Im Todestrakt (auch: Schäfer und Schlachter, Originaltitel: Shepherds and Butchers) ist ein Justizdrama aus dem Jahr 2016 des südafrikanischen Regisseurs Oliver Schmitz. Die Adaptation des gleichnamigen Romans von Chris Marnewick wurde bei der Berlinale 2016 uraufgeführt und am 7. Juni 2018 im Fernsehsender Arte ausgestrahlt.[2][3]

Handlung[Bearbeiten | Quelltext bearbeiten]

1987 in Südafrika. Der 19-jährige Leon Labuschagne erschießt nachts in Pretoria sieben schwarze Fahrzeuginsassen. Anwalt Johann Webber aus Durban, ein erklärter Gegner der Todesstrafe, übernimmt seine Verteidigung. Die Todesstrafe scheint Labuschagne jedoch sicher, da Webber weder Täterschaft noch Tathergang bestreiten kann.

Im Lauf des Verfahrens gelingt es Webber, seinen verstockten Mandanten unter den Augen von dessen vorgesetztem Warrant Officer zu einer Aussage zu bewegen, die Staatsanwaltschaft und Gericht die Vorgeschichte der Tat veranschaulicht und die in Rückblenden erzählt wird.

Um dem Militärdienst zu entgehen, hatte sich Labuschagne, ein ehemaliger Musterschüler und junger Familienvater, mit 17 Jahren zum Justizvollzugsdienst gemeldet und wurde im Todestrakt eines Hochsicherheitsgefängnisses eingesetzt. Dort nahm er bereits am zweiten Tag seines Dienstes an der Hinrichtung von sieben Verurteilten teil. Das legale Töten auf Befehl ließ ihn zunehmend verrohen, ohne dass er und seine Kollegen – zur Geheimhaltung dienstlicher Angelegenheiten verpflichtet – jemals über ihre Erlebnisse sprachen. Gleichzeitig betreute er die Todeskandidaten und deren Familien mit Hingabe.
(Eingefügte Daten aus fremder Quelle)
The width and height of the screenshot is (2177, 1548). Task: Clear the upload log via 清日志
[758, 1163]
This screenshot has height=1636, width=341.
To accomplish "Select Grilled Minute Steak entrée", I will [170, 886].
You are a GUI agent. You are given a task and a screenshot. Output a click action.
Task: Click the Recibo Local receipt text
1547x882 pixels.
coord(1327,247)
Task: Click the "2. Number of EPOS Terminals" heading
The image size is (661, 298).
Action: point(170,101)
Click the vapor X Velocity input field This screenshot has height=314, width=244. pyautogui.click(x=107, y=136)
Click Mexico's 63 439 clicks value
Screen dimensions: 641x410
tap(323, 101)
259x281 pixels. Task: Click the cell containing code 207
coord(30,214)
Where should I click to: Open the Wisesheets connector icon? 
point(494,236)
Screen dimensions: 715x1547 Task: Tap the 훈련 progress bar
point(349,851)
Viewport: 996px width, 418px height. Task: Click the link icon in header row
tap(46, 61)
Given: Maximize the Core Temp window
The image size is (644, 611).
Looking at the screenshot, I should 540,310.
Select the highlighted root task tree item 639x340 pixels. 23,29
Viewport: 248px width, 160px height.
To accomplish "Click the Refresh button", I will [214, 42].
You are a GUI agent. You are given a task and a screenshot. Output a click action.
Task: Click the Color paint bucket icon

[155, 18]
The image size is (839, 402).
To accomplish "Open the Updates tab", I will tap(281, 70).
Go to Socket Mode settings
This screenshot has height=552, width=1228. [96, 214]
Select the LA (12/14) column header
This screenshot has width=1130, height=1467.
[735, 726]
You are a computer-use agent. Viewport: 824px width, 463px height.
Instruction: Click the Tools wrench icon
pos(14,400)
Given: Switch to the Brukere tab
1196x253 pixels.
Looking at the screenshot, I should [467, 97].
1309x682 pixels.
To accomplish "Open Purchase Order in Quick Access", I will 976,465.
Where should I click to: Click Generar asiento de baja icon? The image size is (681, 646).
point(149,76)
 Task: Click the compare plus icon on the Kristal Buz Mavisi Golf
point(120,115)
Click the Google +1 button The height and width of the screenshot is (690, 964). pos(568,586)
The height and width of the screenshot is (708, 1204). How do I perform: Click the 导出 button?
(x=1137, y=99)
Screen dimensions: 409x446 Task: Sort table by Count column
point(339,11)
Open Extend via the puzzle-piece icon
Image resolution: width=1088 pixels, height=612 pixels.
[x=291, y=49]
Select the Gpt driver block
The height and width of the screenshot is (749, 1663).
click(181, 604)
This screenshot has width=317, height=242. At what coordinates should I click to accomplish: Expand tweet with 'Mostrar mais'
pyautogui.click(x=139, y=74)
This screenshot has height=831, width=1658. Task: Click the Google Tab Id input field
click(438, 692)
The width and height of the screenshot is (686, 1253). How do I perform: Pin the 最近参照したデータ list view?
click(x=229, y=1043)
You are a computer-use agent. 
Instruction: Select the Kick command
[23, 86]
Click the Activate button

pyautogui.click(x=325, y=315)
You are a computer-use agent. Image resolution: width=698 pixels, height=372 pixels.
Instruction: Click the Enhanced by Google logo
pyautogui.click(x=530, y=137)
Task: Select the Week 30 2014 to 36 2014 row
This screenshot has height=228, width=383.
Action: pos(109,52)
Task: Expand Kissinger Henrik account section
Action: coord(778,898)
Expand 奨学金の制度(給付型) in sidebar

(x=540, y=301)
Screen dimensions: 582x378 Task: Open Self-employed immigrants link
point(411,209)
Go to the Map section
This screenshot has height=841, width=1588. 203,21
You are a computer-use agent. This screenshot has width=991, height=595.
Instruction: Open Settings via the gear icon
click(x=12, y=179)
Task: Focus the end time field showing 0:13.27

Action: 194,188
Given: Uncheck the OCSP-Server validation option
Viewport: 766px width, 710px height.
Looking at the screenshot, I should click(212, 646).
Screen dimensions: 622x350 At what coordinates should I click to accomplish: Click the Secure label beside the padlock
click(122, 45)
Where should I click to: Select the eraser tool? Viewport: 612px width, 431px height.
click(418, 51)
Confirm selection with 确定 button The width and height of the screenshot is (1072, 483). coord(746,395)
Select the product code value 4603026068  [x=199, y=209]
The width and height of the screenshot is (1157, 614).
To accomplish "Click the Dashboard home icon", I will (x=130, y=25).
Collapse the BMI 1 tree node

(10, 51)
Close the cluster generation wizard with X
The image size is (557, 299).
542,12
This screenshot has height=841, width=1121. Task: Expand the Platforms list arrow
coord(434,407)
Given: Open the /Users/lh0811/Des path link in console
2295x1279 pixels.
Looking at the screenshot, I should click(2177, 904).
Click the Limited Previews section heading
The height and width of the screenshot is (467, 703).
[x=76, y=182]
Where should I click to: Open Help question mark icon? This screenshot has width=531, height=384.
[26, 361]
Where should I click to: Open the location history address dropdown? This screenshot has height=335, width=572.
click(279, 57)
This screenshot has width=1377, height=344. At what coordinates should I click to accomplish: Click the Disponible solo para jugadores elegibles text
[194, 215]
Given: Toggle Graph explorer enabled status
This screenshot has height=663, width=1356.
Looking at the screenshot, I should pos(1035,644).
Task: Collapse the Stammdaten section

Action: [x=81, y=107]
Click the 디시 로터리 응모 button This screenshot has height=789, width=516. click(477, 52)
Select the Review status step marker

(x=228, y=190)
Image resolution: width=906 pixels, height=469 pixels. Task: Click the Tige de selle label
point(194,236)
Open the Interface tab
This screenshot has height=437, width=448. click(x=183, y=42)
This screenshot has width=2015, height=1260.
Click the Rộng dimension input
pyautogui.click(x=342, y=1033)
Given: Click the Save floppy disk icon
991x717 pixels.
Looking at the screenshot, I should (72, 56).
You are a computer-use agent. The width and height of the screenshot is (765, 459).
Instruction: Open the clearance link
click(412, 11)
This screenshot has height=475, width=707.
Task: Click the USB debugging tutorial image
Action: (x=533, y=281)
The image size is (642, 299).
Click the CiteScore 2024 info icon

Am Tag der Tat war eine Gefangenenrevolte gewaltsam niedergeschlagen worden. Labuschagne musste nach der Hinrichtung die Leichen zum Friedhof fahren. Auf dem Weg dorthin erlitt er einen Verkehrsunfall. Der ihm zugeteilte schwarze Helfer lief in Panik davon. Allein und während eines Unwetters begrub Labuschagne die Toten unter größter körperlicher Anstrengung. Die bei dem Unfall erlittene Kopfverletzung wurde nach seiner Rückkehr ins Gefängnis nur notdürftig behandelt. Danach kam es auf dem Heimweg zu einem Beinahe-Unfall mit einem Kleinbus, in dem Labuschagnes spätere Opfer saßen und ihn wild gestikulierend beschimpften. Labuschagne verfolgte den Bus und erschoss in einem Steinbruch alle Insassen. Anschließend floh er zu Fuß.

Webber kann das Gericht von Labuschagnes seelischer Ausnahmesituation überzeugen, in der er sich zum Tatzeitpunkt befand. Er wird nicht zum Tode, sondern zu 20 Jahren Haft verurteilt und erhält die Möglichkeit, sich psychiatrisch behandeln zu lassen.

Kritik[Bearbeiten | Quelltext bearbeiten]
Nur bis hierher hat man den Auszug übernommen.